The little guy — or at least the little guy with a few hundred bucks to sink into the stock market — gets a movie to cheer with Dumb Money, the real story of a very recent financial rebellion that shook Wall Street to its loafers.
Paul Dano plays our hero here, Keith Gill, a new dad from the Boston suburbs who goes online to advise anyone listening about his stock picks wearing a red headband and colorful, cat-themed T-shirts. “I wouldn’t take investment advice from a guy in a cat shirt,” one character warns.
But they do.
Photo: AP
Gill was bullish on one particular company — GameStop, the struggling retail chain that sells video games and accessories. Large institutional Wall Street firms were betting the company would continue to flounder and parked money on losses.
But Gill convinced a band of smaller-pocketed and novice investors to pile in and buy GameStop stock, pushing the stock higher and higher, a so-called “short squeeze” that caused billions of loses for hedge funds. That is until Wall Street fought back (and not entirely fairly).
Dumb Money, whose title comes from the derisory term institutional investors call regular folk, wears its love of the little guy on its sleeve.

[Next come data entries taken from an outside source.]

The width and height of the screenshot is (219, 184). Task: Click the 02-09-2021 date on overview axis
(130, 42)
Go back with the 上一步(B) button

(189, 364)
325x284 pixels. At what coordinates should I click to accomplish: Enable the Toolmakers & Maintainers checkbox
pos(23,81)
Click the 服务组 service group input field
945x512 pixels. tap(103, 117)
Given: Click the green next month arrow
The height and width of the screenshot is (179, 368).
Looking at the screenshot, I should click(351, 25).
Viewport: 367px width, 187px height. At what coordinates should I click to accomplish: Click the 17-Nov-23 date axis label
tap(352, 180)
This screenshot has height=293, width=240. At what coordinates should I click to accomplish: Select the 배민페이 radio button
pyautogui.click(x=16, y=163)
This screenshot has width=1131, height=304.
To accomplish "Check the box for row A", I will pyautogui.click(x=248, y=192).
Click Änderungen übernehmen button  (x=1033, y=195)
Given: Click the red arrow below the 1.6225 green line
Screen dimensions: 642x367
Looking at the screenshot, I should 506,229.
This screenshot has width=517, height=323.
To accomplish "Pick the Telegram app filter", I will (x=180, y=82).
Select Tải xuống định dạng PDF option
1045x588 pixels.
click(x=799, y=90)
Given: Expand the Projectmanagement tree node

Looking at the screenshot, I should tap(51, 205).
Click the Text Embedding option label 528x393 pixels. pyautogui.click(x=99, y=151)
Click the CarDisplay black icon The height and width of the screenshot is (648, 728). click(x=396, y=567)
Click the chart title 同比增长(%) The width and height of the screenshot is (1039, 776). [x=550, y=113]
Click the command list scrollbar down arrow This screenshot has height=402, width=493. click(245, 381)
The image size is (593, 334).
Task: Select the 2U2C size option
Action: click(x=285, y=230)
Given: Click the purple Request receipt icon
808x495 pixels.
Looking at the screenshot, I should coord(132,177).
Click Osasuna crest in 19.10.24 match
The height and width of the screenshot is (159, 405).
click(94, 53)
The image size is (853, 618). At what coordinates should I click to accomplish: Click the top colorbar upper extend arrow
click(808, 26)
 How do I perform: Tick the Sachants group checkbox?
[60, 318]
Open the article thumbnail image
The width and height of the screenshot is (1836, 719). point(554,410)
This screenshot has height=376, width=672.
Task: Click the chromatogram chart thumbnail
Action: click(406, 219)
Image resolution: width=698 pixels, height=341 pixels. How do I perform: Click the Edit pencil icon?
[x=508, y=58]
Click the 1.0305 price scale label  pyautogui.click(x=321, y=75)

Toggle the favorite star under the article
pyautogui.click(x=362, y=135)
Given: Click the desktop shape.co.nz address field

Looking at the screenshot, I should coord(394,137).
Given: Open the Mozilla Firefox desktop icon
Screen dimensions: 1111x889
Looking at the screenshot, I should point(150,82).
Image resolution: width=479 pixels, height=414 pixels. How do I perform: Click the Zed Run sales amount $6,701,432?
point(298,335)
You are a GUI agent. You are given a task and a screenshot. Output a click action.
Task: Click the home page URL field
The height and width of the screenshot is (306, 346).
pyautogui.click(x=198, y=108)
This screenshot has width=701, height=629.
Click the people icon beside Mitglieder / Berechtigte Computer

The film uses very likable blue-collar workers and students in Texas, Pittsburgh and Boston while the Wall Street guys are cartoonishly playing tennis or are being served fancy meals by servants.
Lauren Schuker Blum and Rebecca Angelo, two former Wall Street Journal reporters-turned-screenwriters, wrote the script and Craig Gillespie, director of the Tonya Harding black comedy I, Tonya, helms in a more linear, less impressionistic way than his last film.
Dumb Money is a sort of corrective to The Wolf of Wall Street, and The Big Short, which concentrated on boardrooms. This movie is set in dorms and basement offices and hospitals. If complex financial products were previously explained by Margot Robbie in a bathtub, this time they’re discussed by a fully-clothed nurse between rounds.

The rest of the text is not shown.